/i/Hikaye

Herkesin bir hikayesi var, ya senin hikayen nedir?
  1. 1.
    +8
    Evet beyler belki inanmayacaksınız ama şimdi anlatacaklarım gerçekten birebir yaşandı. Hocanın kapısını çaldım ve içeri girdim. Masada kel ve gözlüklü bir adam oturuyordu. Gözlüklerinin üstünden şöyle bir baktı sonra tekrar önündeki kağıtlara döndü. Şimdi meşgulüm sonra gel dedi. Halbuki benim kim olduğumu bile bilmiyor adam. Yaşıma bakıp gibtiri çekti herhalde. Kapıyı kapatıp çıktım gittim bu amk kertenkelesiyle mi uğraşacağım. Dekana gittim tekrar hocam beni başka bir projeye verin lütfen zaten resmi olarak girişim de yapılmadı dedim.
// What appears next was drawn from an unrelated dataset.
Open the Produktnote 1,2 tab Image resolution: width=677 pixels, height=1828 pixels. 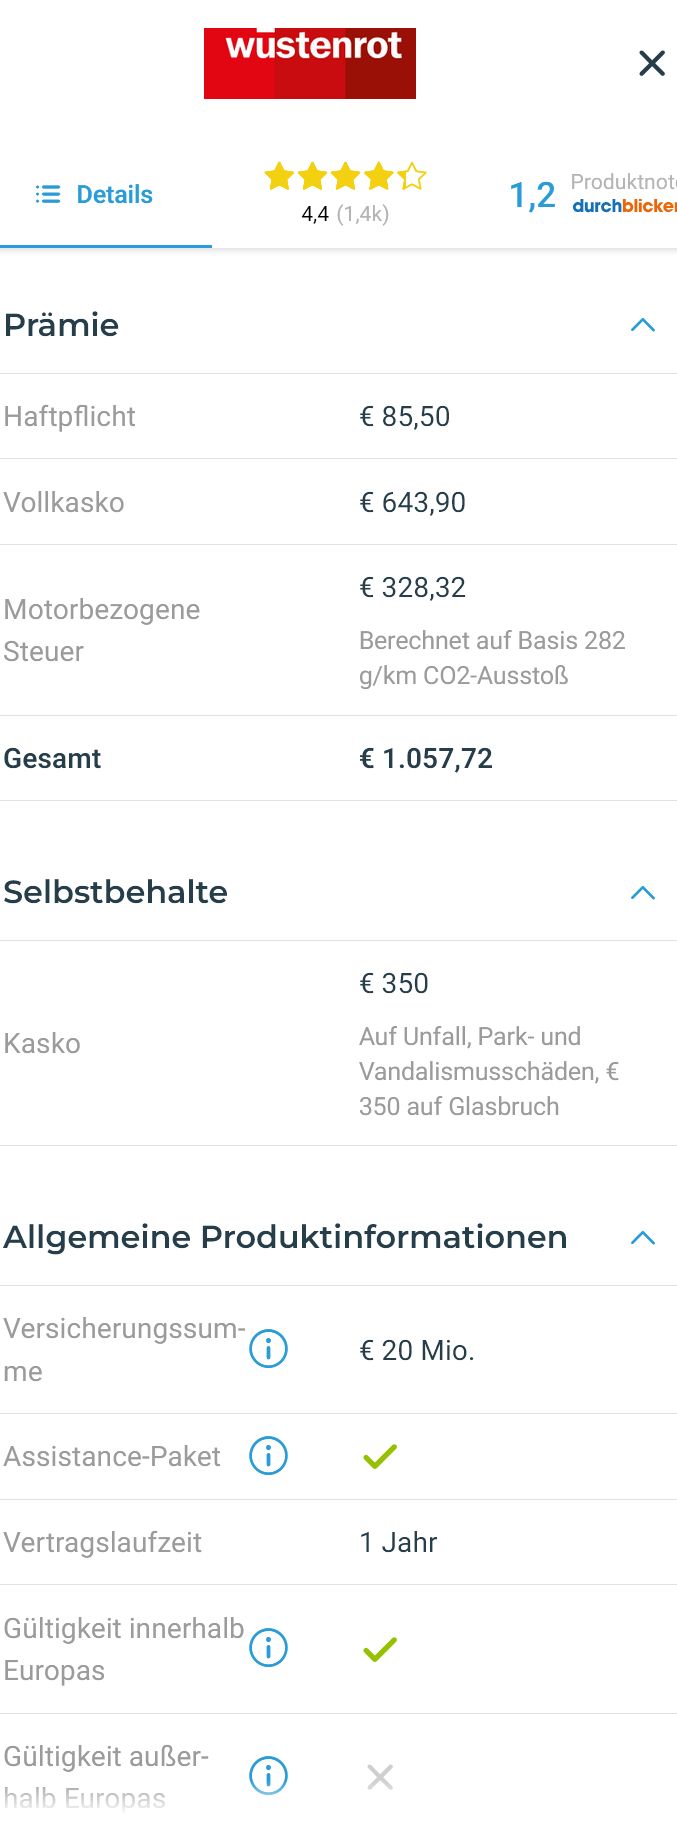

Dekan da şaşırdı ama nedenini sormadan kabul etti herhalde adamın tavrını bildiği için tahmin etti diye düşünüyorum. Ama profesörlerden başka asistan ihtiyacı olan olmadığı için bir doçentin yanında çalışacaktım. Bizim social sciences bölümlerinde bir hocanın en fazla 2 3 asistanı olur öyle mühendislik tıp gibi bir adam 10 asistanla gezmiyor. Bu hocanın da tek asistanı varmış o da bir proje için yurt dışına gitmiş 1,5 ay yokmuş. Adı da Neslihan. Neyse bunun ofise gitmeye başladım. Fakülte böyle birbirine bağlantılı bir kaç binadan oluşuyor. Bu ofis en uçta ormana bakan bir yerdeydi. Ofisin önüne gelince kapıyı çaldım. Buyrun diye bir ses geldi. Kapıyı açtım. Kadın masaya yarı oturmuş bir vaziyette elma yiyordu. Çok ince kilotlu çorap, yırtmaçlı keten bir etek ve beyaz gömleği vardı. Saçları dalgalı açık kahverengiydi. Hemen vücudum çiftleşmek istediğine dair sinyaller göndermeye başladı. Bana baktı ama konuşmadı. Benim derdimi anlatmamı bekliyordu. Kendimden bahsettim, akademik geçmişimden ilgilendiğim alanlardan, Barokla ilgilendiğimi söyledim. Kadın da barok dönemi dersleri verdiğini, kendi alanının da bu olduğunu söyledi. Yüzünden hisleri okunuyordu. Mimiklerini katıyordu konuşurken. Sonra bana oda ayarlayacağını söyledi. Normalde doktora öğrencilerinin hepsi birbirine yakın küçük ofisleri varmış ama yeni hoca olan iki kişiyle birlikte üç kişilik bir ofise verecekmiş çünkü boş yer varmış. Her konuda anlaştıktan sonra yüzüne bakmaya devam ettim. O da konuşmaktan yiyemediği elmayı bitiriyordu. Sonra o da bana bakınca gülmeye başladı. Ben de gülünce aramızda bir yakınlaşma olduğu için sevindim. Tabi beni ateş basmıştı. Azgınlıktan zütümden terliyordum. iyi günler dileyip çıktım. Sonra otele döndüm ve Arzuyu arayıp nerede kaldığını sordum.